The Rational Drug Prescribing component prepares students to develop a personal formulary through a series of lectures and workshops. This component consists of lectures under the theme "How to Prepare You Own Personal Formulary." In addition, during the workshop on practical aspects of prescribing, the legal and practical aspects of prescribing and the factors that may affect rational prescribing are discussed.

The Evidence-Based Pharmacotherapy component is longitudinal throughout the course. An evidenced-based approach is emphasized, and primary literature is provided and discussed throughout the course.

The Disease-Specific Clinical Topics component addresses the clinical pharmacology of common disorders. Selected topics reflect medical considerations and situations seen most in routine medical practice (the rational pharmacotherapy of hypertension, ischemic heart disease, congestive heart failure, asthma, epilepsy, renal disorders, psychiatric disorders, and infectious diseases).

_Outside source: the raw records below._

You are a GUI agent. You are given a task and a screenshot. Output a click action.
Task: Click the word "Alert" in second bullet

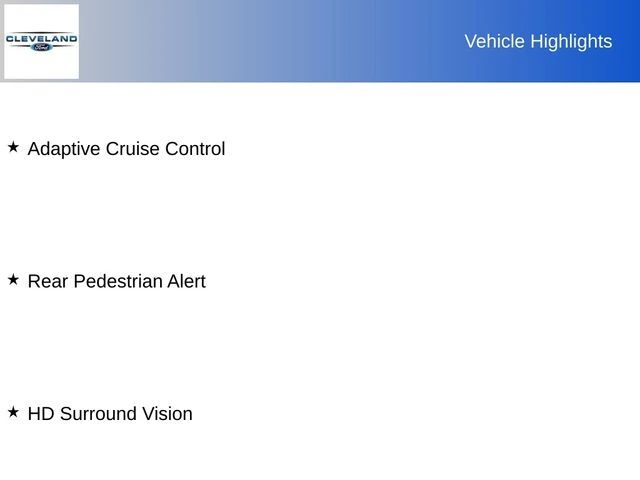tap(187, 282)
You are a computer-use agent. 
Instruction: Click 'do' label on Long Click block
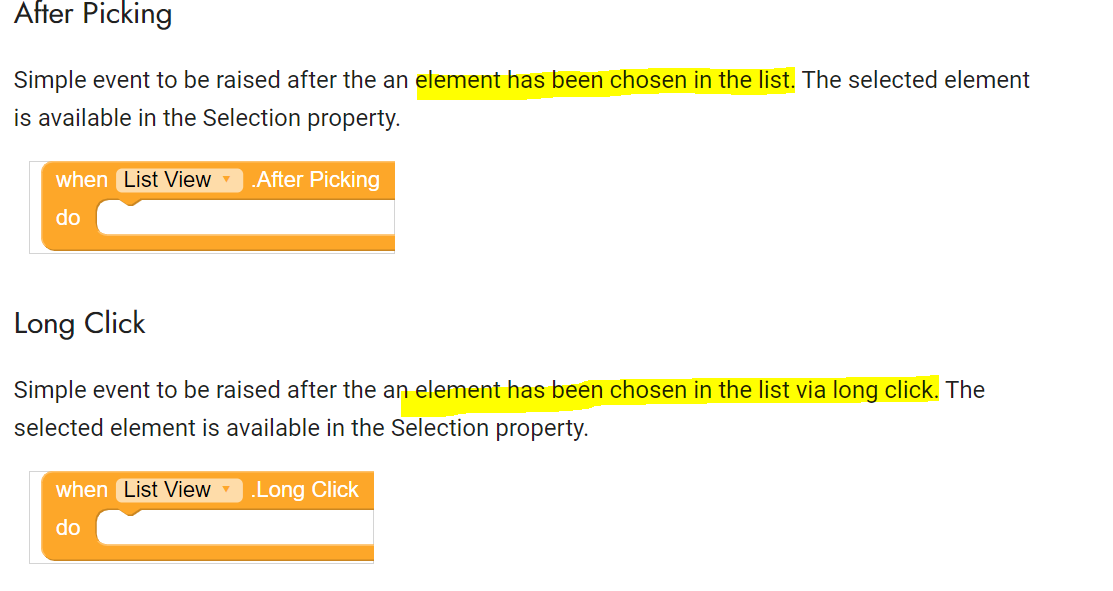click(68, 528)
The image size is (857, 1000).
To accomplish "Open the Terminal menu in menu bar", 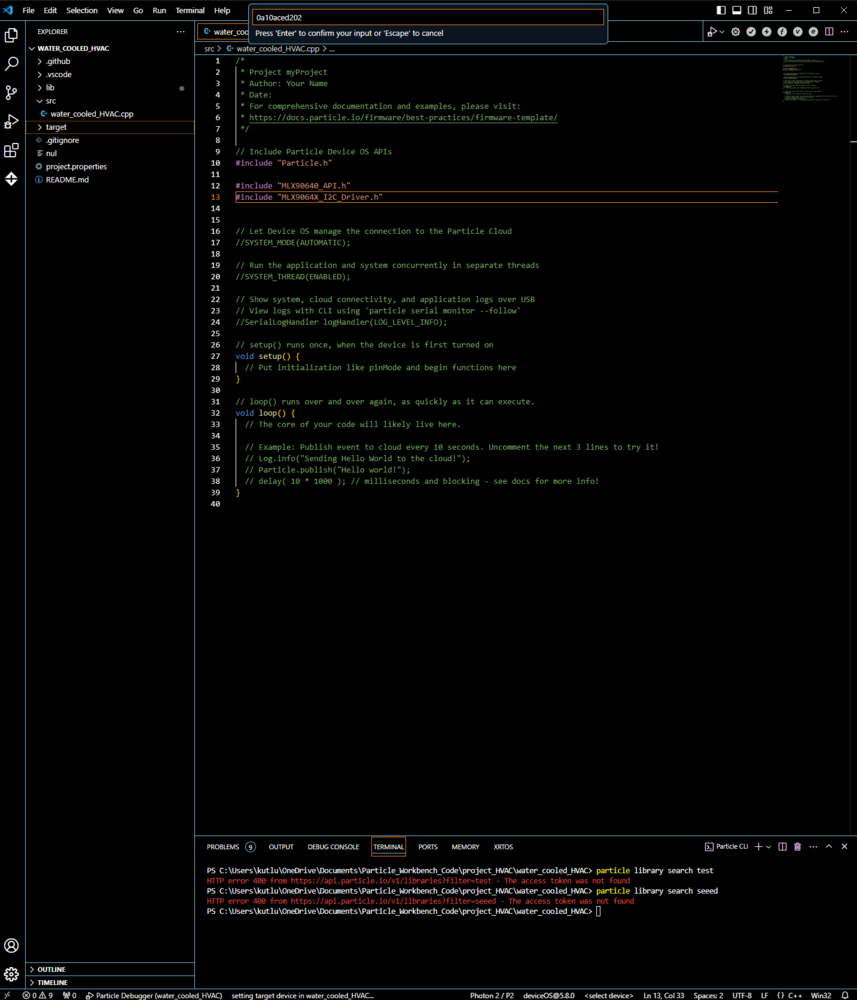I will [190, 10].
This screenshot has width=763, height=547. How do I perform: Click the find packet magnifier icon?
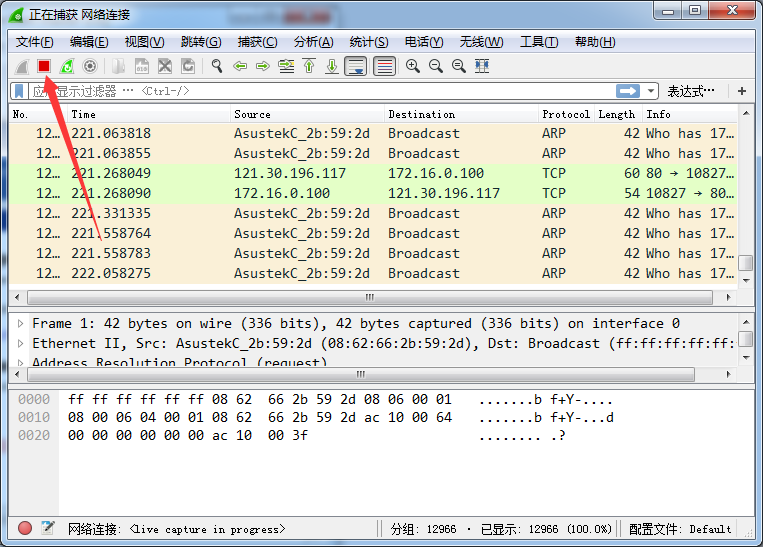coord(216,66)
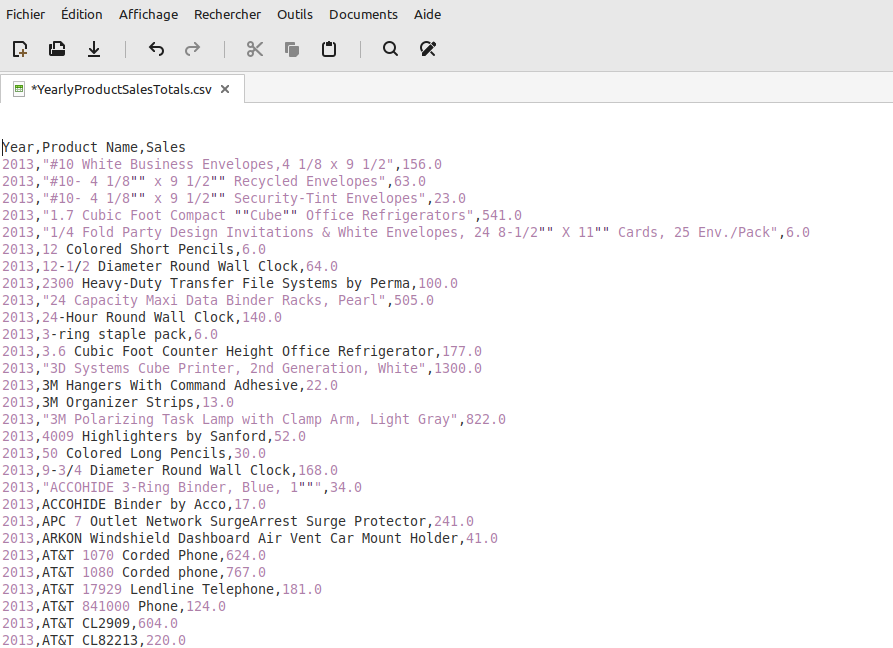Image resolution: width=893 pixels, height=648 pixels.
Task: Expand the Affichage menu
Action: (148, 14)
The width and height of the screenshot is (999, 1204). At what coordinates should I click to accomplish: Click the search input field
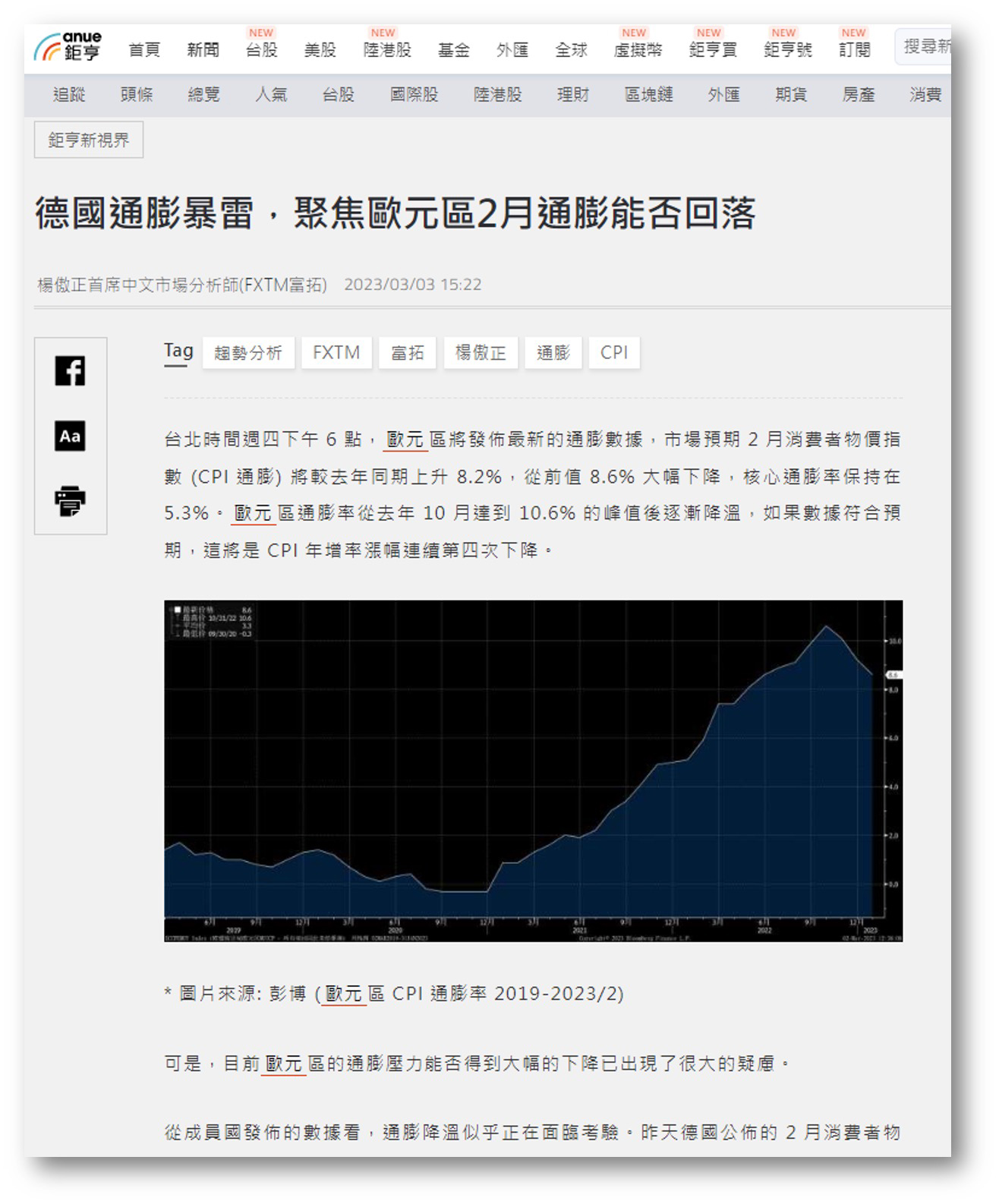925,47
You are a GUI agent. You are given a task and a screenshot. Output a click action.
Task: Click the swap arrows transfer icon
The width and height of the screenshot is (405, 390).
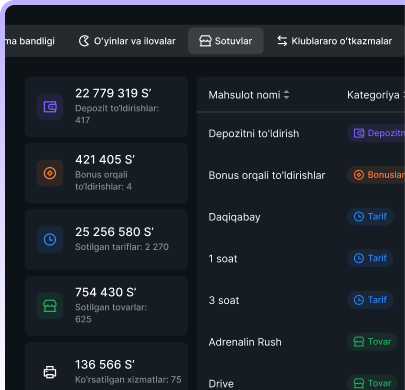point(282,41)
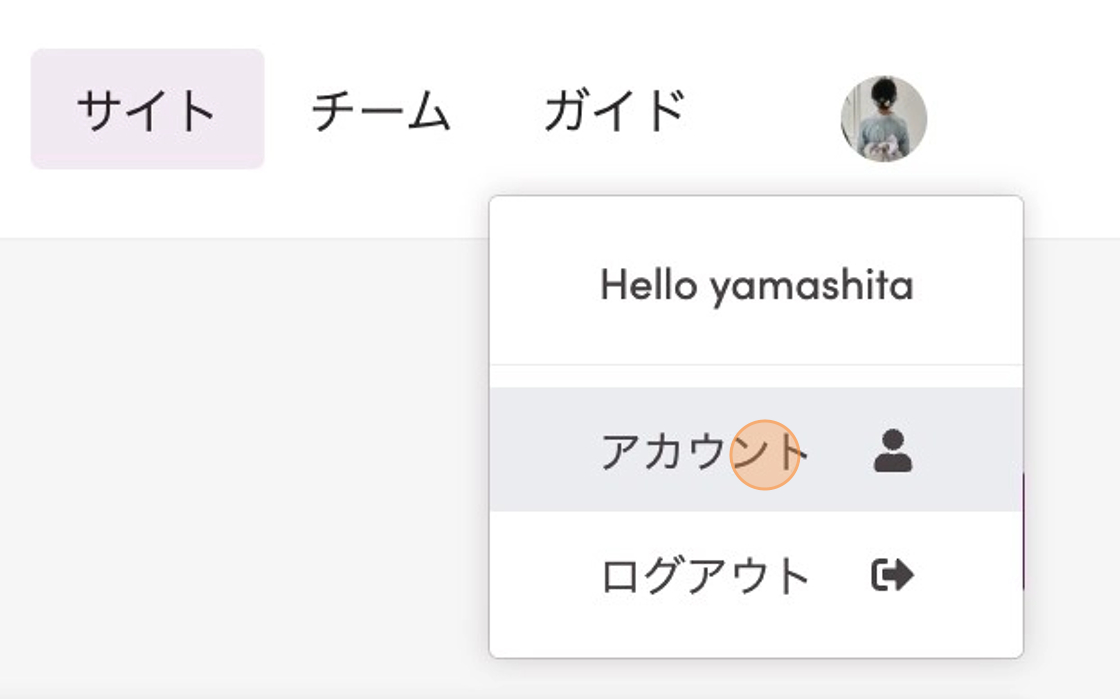Open account settings using the silhouette icon
The image size is (1120, 699).
[x=892, y=451]
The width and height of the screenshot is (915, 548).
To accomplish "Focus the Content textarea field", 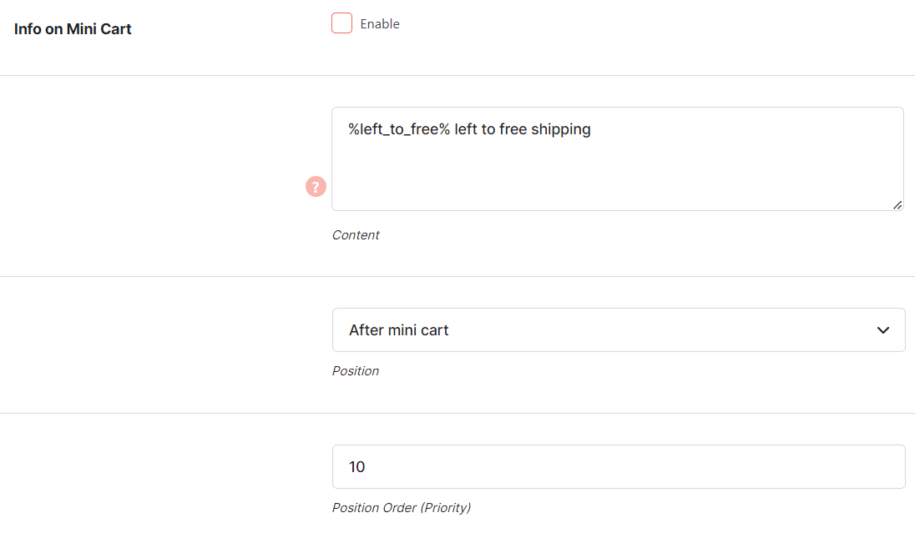I will 617,159.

Toxicology curriculum includes emphasis and didactics on adverse drug reactions, drug toxicity in therapeutic and overdose situations, as well as a foray into envenomation and poisonings with an emphasis on physiology and antidotal therapy.

Course Goals:

  1. Learn to apply the principles of clinical pharmacology and rational pharmacotherapy in clinical practice.
  2. Develop skills and attitudes needed to recognize and avoid irrational prescribing.
  3. Grasp a basic understanding of adverse drug reactions and toxicities and the principles of managing these events.

Additional Goals:

  1. An understanding of the principles of individualization of drug therapy.
  2. A knowledge of the rational pharmacotherapy of diseases and medical conditions most seen in routine medical practice.
  3. The skills and attitudes needed to evaluate drug therapy regimens and to participate in therapy decision-making.

Educational Methods

  • Small group sessions
  • Lectures
  • Quizzes
  • Workshops
  • Problem-based learning
  • Computer-assisted learning
  • Discussions of cases and current articles

There is no patient contact or on-call responsibility. The course schedule typically includes 2 half-day and 3 full-day classroom days each week with time allocated for self-directed learning. Weekly quizzes provide students with an opportunity to assess their learning throughout the course.


Evaluation for this course is based on four weekly quizzes and professionalism criteria. Attendance at all small group sessions is mandatory and students can only be excused from small group sessions with approval of the course director. Students must attend at least 75% of lecture sessions. Students who receive a cumulative score of 70% on quizzes and fulfill professionalism criteria (i.e. attendance) will pass.

Grading is satisfactory / unsatisfactory.

Faculty Note

Course Director Dr. Joseph Yanta, MD is a recipient of the UPSOM Early Career Educator award. Dr. Claire Yanta, MD is a recipient of the Kenneth E. Schuit Master Educator Award.